Se fai torte da colazione, lo senti subito: la mollica diventa più alveolata, l’impasto sale con regolarità e resta leggero. Esempi tipici:
- Torte tipo zebrata senza burro (spesso si usa un rapporto simile: 7 g cremor + 7 g bicarbonato per circa 260 g di farina).
- Impasti ricchi e profumati, come un panettone aromatico casalingo (anche mezzo cucchiaino su 500 g di farina può fare la differenza).
2) Meringhe stabili, croccanti fuori e leggere dentro
Qui il cremor tartaro è quasi “magico” perché stabilizza gli albumi. Se hai mai visto una meringa che collassa o piange, capisci subito il valore di una montata più solida. Un riferimento molto comune è ¼ di cucchiaino su 3 albumi.
3) Piccoli usi furbi: panna e didò
- Panna montata: una puntina in circa 200 ml può aiutare a mantenerla più ferma.
- Didò fatto in casa: in alcune ricette si usa (per esempio 2 cucchiaini) per dare una struttura più asciutta e lavorabile.
Gli errori da evitare (così funziona sempre)
- Non usarlo come se fosse lievito “completo”: senza bicarbonato, negli impasti non ti dà la spinta che ti aspetti.

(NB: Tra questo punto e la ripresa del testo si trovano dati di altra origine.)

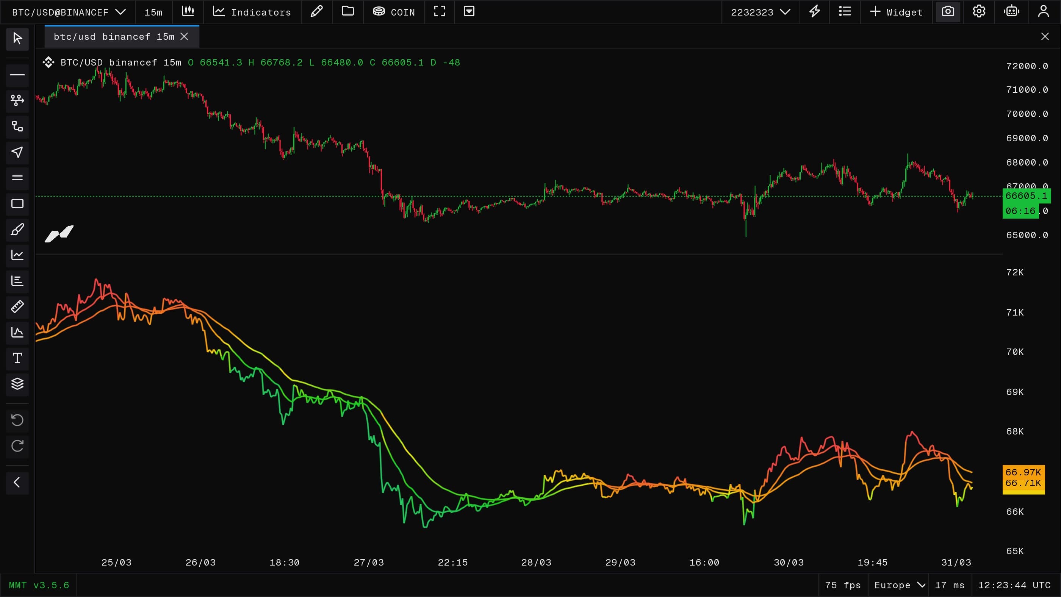The image size is (1061, 597).
Task: Toggle fullscreen mode
Action: [x=439, y=12]
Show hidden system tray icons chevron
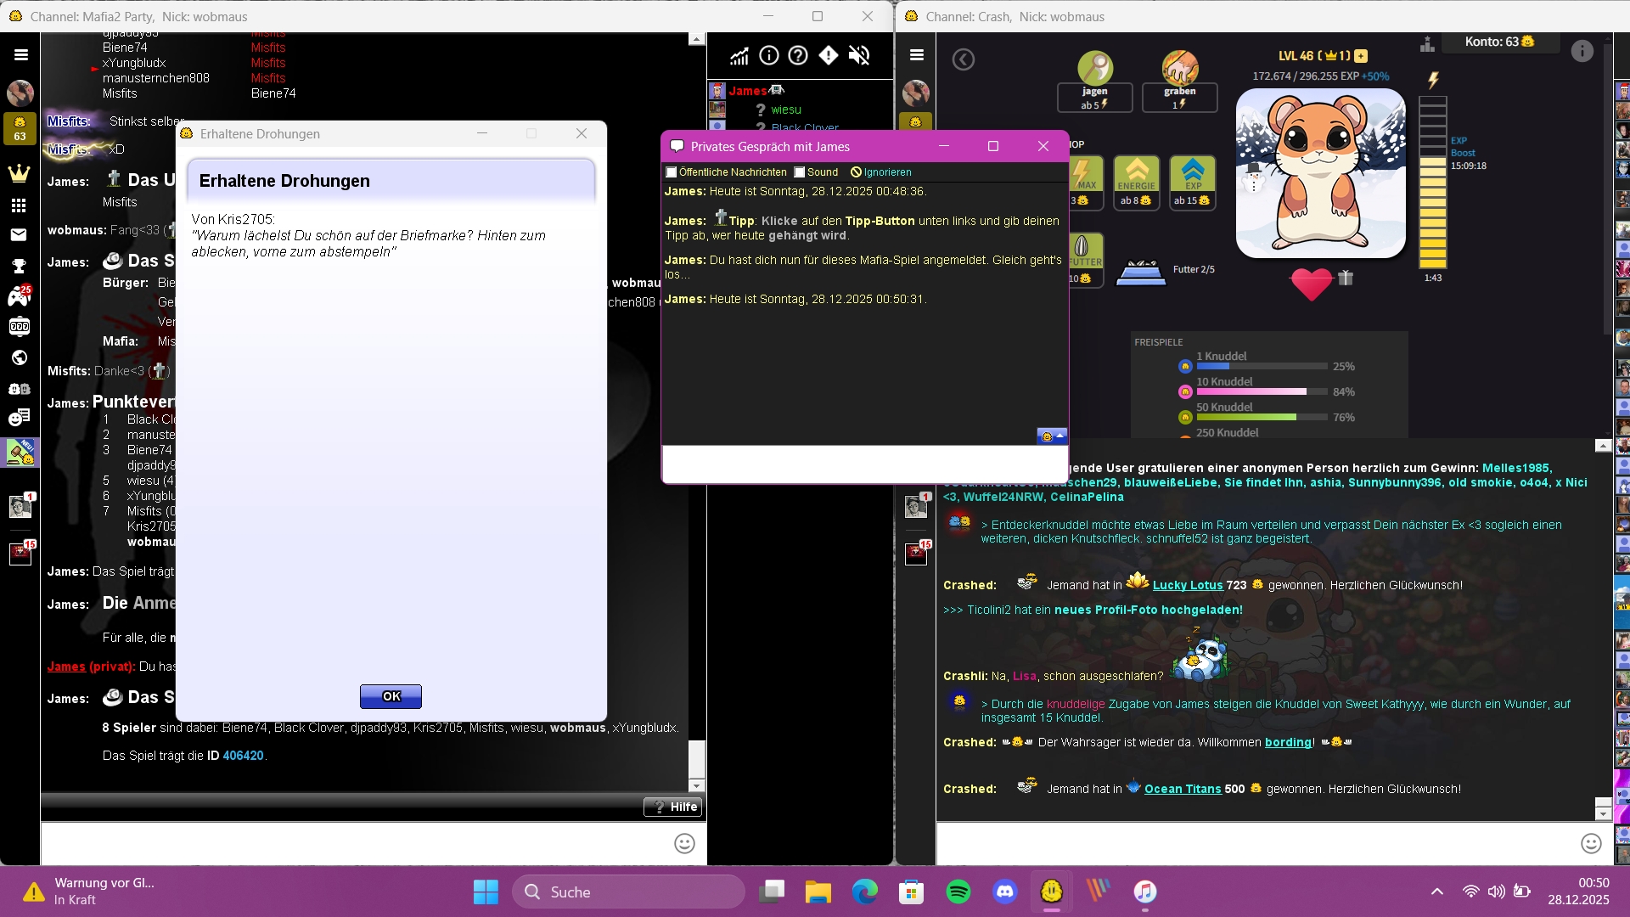This screenshot has width=1630, height=917. [1436, 892]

- Mescola bene le polveri e setacciale: la distribuzione uniforme è ciò che rende la lievitazione regolare.
- Non esagerare con le dosi: troppo acido può sbilanciare la ricetta e rovinare la texture.
Perché, una volta provato, non lo molli più
Il motivo è semplice e molto concreto: ti dà controllo. Controllo sulla crescita dell’impasto, sulla stabilità degli albumi, sulla leggerezza finale. E lo fa in modo “silenzioso”, senza profumi invadenti e senza retrogusti. È uno di quegli ingredienti che non si notano finché non mancano, poi sì che te ne accorgi.